Resilience Science and Analytics for Ocean Resource Management

Margaret Kurth, United States and Igor Linkov, US Army Engineer Research and Development Center, Concord, MA, United States
Abstract:
In light of the systemic threat that climate changes poses to ocean health and ecosystem service provision, science and policy are converging on resilience as an overarching objective of management action. Generating actionable information for management to support a resilience objective must be based in the complex physical realities of ocean and coastal systems including their capacity to resist change, thresholds for stress, and shifting regime states and, at the same time, on the capacity of dependent communities to plan and prepare, absorb, recover from and adapt to stressors. In general though, resilience-oriented decision making has not been sufficiently supported by theory and science; specific applications require specific frameworks and analytics.

This presentation will review methodologies of resilience assessment developed by the Risk and Decision Science team of the U.S. Army Corps of Engineering Research and Development Center, which are ripe for customization to a variety of natural resource contexts. The first, a decision analytical approach, can support assessment across a set of system domains including physical, social, cognitive, and informational. Alternatively, a network science technique can be employed to model system functions under normal and disrupted scenarios. Both are designed to accommodate metrics that are tailored to particular resilience inquiries. Case study applications will be included to illustrate their utility.

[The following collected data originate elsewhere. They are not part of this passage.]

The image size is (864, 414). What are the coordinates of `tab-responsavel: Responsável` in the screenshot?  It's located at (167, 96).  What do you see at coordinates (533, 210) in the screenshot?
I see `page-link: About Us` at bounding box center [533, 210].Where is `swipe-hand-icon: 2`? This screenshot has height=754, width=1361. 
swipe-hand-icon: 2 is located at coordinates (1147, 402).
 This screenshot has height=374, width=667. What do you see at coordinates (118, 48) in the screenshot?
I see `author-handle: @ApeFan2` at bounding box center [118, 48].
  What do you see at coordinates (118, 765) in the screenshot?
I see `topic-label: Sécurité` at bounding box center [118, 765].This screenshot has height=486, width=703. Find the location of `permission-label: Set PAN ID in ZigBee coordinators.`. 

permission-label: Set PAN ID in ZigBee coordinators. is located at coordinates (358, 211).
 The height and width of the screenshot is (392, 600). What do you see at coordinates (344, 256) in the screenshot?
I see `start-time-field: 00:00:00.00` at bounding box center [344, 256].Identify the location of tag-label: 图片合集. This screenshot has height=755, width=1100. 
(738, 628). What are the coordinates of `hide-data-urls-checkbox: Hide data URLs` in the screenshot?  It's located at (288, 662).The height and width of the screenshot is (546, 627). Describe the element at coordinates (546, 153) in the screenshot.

Ocean resource management decisions stem from best-available information about their implications for ecosystem health and the recipients of subsequent ecosystem goods and services, which is rife with complexity and uncertainty. Resilience analytics, paired with techniques such as adaptive management, can support decisions-making for oceans. Explicating coupled human-ocean systems into their relevant relationships and explicitly framing them as co-resilient can facilitate analytics and in turn, support decision-making.